その時の両者の感激ぶりは本尊「十一尊天得如来」を傍らの松の木に掛け、その周りを念仏を唱えながら踊りだしたという故事にもよく表れています。これが今も史蹟として残る茄子作の“本尊掛けの松”であります。
 法明上人は惣(郷村)を中心に活動し、念仏共同体として講を組織し、大念仏教団の基礎を築かれました。

大通上人の再興

 室町、戦国時代を経て徳川初期に第三十六世 道和上人の時、総本山大念佛寺の寺地が現在地に定まり一宗の本寺としての権威は高まったものの、元和元年(1615)大坂夏の陣によって堂舎ことごとく焼失しました。それから六十年後の寛文十二年(1672)第四十三世舜空上人の時、立派な本堂が再建されました。(明治三十一年に焼失し現在の本堂は昭和十三年竣工) かくして第四十六世 大通上人の出現を見ることになります。天和二年(1682)初めて江戸に登り、将軍綱吉公の裁可を請い僧侶の服正を正し、広く諸国を巡歴し、高徳を訪ね、有縁の信者を教化することに努められました。元禄元年(1688)宗門の復興の台命を受け、儀礼を整え、諸堂を新築、また境内を整備し什物を修理するなど大念佛寺の景観を一新されました。

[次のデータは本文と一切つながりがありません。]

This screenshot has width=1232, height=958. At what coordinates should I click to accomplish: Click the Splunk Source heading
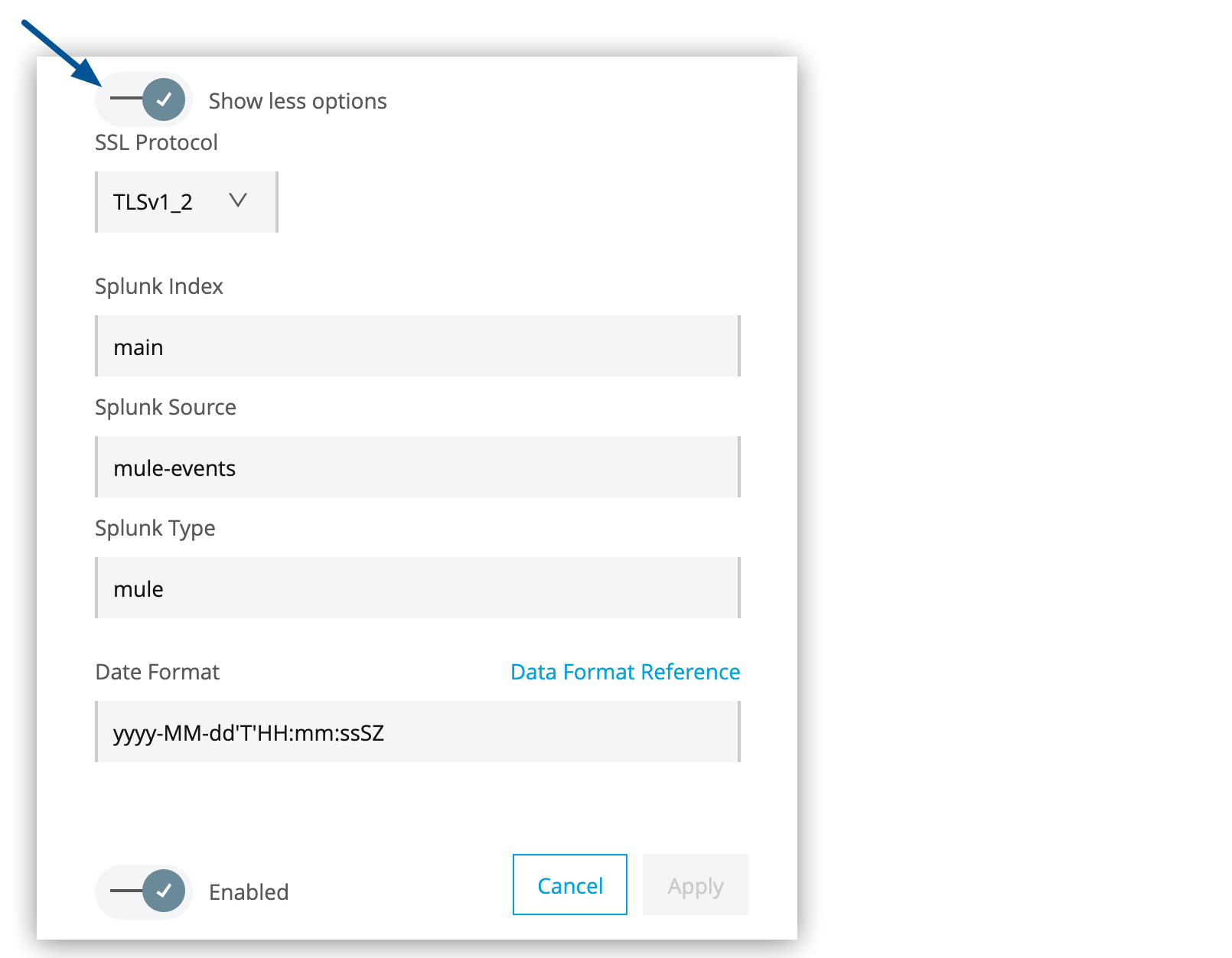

 また檀林勅許を賜わり、宗内に仏教の学問を盛んにし、自ら「融通圓門章」「融通念佛信解章」を撰述し、教義を宣布し、さらには末寺を巡錫して本山と末寺との関係を密にされました。
 まことに大通上人は宗門の再興の大恩人というべく今日に至るまで、その偉業は輝かしい光彩を放っているのです。